- Known for: Fantasy art

= Jim Nelson (artist) =

Artist

Jim Nelson is an artist whose work has appeared in role-playing games.

==Career==
Nelson was interested in art at an early age and went to Northern Illinois University to study art. He first worked professionally in 1986 for the game publisher FASA, and while there worked on several ranges including Shadowrun, BattleTech, and Earthdawn.

In 1998, Nelson moved to Wizards of the Coast, who had just acquired TSR, creators of Dungeons & Dragons.

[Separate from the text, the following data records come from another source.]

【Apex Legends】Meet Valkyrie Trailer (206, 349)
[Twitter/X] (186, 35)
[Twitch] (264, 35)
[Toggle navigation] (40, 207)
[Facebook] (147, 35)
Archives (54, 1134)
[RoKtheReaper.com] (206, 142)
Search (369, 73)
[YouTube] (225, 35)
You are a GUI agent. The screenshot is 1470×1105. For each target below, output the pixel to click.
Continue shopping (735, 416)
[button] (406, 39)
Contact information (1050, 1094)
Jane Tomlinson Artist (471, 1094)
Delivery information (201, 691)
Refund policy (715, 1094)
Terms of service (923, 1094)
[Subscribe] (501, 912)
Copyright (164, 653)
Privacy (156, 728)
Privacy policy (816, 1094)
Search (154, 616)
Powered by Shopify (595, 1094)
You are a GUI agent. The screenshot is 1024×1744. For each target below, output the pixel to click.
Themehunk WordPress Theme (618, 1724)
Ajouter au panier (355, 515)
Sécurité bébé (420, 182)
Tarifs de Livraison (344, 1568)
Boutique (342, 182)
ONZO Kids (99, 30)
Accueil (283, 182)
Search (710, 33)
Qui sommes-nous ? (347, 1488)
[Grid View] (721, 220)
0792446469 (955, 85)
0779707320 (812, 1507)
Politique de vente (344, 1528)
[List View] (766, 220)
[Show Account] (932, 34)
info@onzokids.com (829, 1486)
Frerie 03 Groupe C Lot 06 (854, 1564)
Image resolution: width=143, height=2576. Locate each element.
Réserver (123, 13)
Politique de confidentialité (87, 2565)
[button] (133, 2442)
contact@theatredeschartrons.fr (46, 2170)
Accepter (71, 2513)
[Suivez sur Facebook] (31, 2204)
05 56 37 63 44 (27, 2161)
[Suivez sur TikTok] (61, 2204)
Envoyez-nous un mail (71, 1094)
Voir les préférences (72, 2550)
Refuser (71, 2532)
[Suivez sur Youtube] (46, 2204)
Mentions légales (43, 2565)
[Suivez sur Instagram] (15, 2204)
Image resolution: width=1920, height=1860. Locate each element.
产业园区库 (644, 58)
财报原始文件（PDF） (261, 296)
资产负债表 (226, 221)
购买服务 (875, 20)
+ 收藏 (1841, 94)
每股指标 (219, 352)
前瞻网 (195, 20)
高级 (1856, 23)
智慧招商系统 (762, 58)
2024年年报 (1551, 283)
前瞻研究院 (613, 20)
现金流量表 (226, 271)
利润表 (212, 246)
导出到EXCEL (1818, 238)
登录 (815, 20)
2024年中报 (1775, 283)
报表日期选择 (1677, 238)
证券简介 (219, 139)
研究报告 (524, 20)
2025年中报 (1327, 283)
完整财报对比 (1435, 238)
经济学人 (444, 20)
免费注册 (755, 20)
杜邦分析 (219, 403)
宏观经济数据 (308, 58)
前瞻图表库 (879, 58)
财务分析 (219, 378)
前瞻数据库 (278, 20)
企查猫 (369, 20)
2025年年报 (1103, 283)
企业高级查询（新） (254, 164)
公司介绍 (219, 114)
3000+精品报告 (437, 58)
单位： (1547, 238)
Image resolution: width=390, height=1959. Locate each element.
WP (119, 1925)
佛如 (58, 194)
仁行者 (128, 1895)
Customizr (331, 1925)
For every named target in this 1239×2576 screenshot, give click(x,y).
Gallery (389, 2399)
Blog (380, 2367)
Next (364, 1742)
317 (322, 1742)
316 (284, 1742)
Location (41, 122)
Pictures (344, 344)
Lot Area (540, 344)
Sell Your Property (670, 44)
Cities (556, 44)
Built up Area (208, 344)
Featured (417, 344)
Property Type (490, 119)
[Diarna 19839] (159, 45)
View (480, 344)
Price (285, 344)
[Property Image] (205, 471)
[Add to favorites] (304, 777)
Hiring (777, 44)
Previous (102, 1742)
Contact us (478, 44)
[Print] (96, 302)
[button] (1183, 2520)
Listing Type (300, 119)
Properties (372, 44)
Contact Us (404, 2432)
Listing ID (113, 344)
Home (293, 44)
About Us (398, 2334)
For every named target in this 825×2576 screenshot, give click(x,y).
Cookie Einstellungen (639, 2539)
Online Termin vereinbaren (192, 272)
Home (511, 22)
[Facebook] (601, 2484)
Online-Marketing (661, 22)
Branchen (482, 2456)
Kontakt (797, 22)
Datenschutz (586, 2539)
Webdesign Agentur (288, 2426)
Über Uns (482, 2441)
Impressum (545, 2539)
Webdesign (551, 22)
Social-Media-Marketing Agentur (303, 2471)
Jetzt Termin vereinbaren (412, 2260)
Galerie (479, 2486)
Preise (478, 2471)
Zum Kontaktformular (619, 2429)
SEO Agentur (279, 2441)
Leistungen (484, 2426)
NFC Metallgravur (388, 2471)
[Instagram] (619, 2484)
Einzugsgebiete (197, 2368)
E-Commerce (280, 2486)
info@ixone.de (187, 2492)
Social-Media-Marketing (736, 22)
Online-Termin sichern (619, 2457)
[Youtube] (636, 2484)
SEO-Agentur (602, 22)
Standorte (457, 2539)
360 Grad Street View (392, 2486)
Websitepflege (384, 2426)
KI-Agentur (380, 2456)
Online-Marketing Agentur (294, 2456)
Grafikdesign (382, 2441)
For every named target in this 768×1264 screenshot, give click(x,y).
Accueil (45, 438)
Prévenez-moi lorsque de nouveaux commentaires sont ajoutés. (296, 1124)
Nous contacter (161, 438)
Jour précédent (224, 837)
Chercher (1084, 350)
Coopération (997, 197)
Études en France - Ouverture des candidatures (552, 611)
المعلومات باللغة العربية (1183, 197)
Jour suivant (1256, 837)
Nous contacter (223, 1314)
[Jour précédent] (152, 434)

His D&D work included Races of Stone (2004), Races of Destiny (2004), Sandstorm (2005), Lords of Madness (2005), Stormwrack (2005), Player's Handbook II (2006), Monster Manual IV (2006), Complete Mage (2006), and the 4th edition Monster Manual (2008).

He also created cards for Magic: The Gathering, Hearthstone, Hex: Shards of Fate, Anachronism and Vampire: The Eternal Struggle.

Nelson became a freelance artist in 2000.

==Reception==
In his 2023 book Monsters, Aliens, and Holes in the Ground, RPG historian Stu Horvath reviewed the dystopian role-playing game Shadowrun and noted, "It is Jim Nelson who exemplifies Shadowruns overwrought urban look."